▶ DIRECTIONS:
Report the lines of the material that carry the string "icon".

▶ INPUT DATA:
★ ★ ★

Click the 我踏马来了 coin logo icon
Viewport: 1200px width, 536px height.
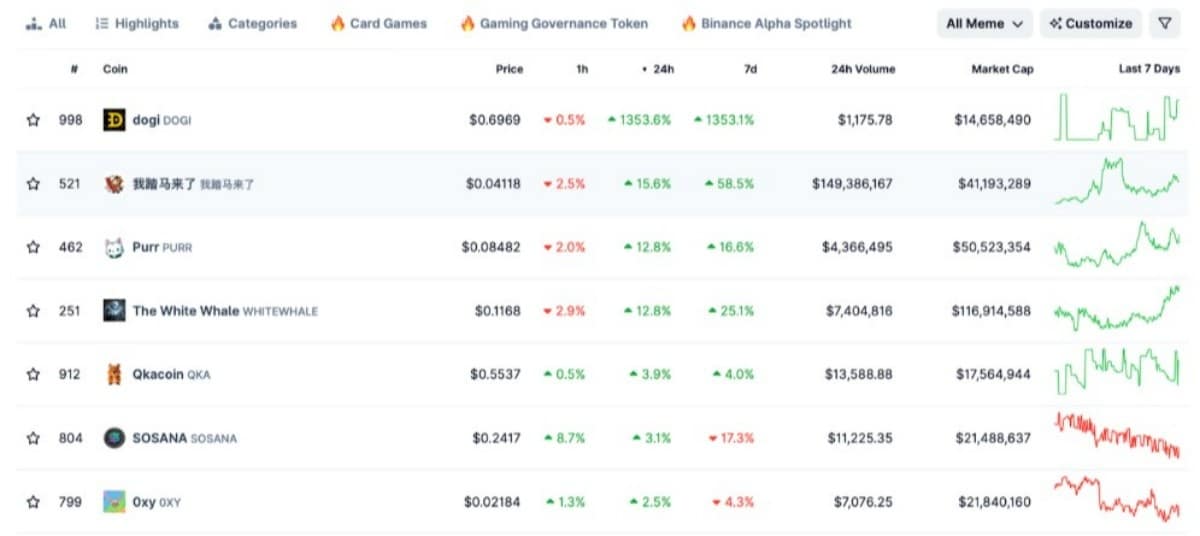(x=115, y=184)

★ ★ ★

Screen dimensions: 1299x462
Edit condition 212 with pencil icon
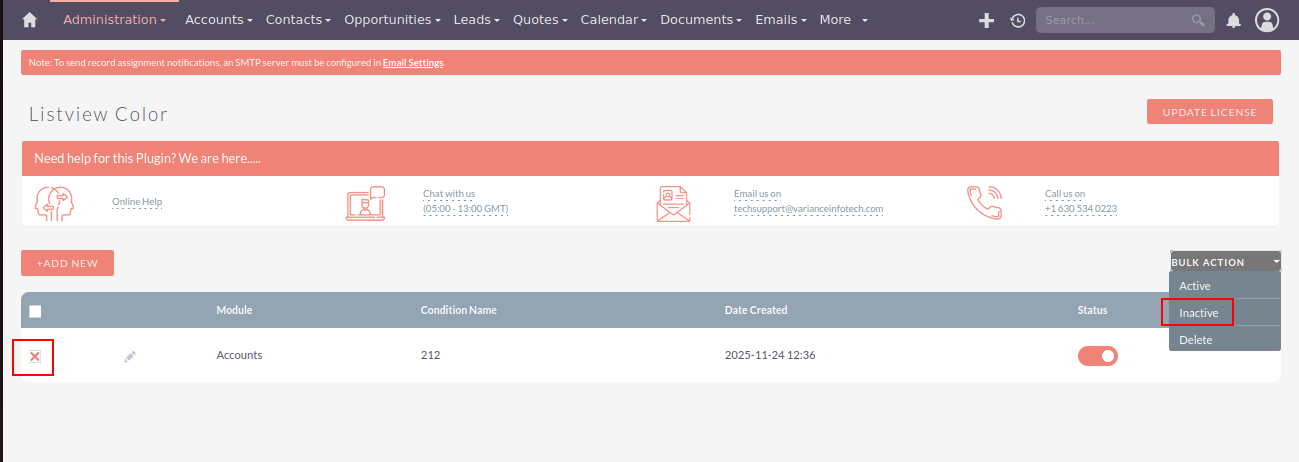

★ ★ ★

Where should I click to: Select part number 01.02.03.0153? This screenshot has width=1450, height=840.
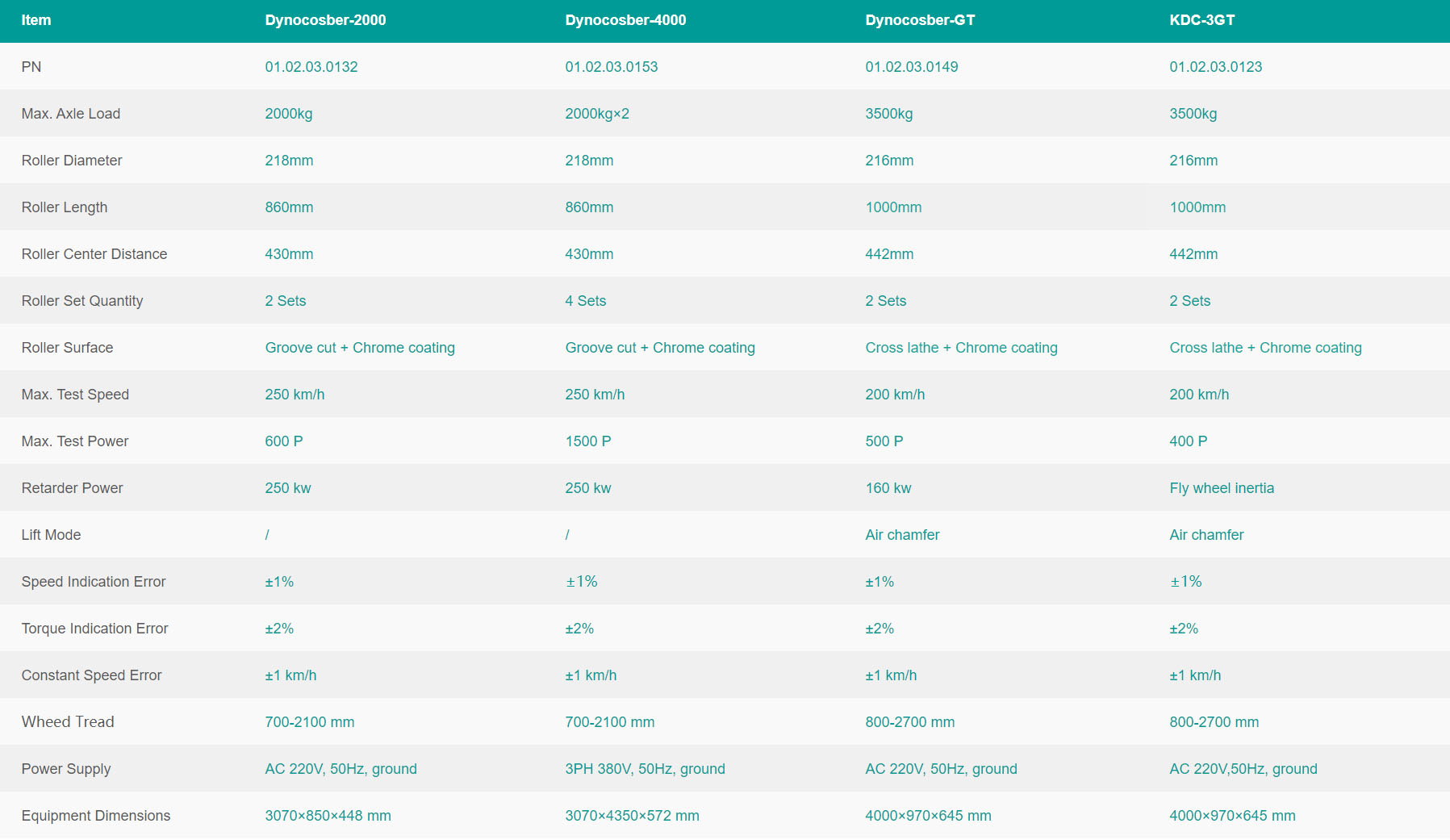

★ ★ ★

▶ SOLUTION:
Click the 我踏马来了 coin logo icon
Edit condition 212 with pencil icon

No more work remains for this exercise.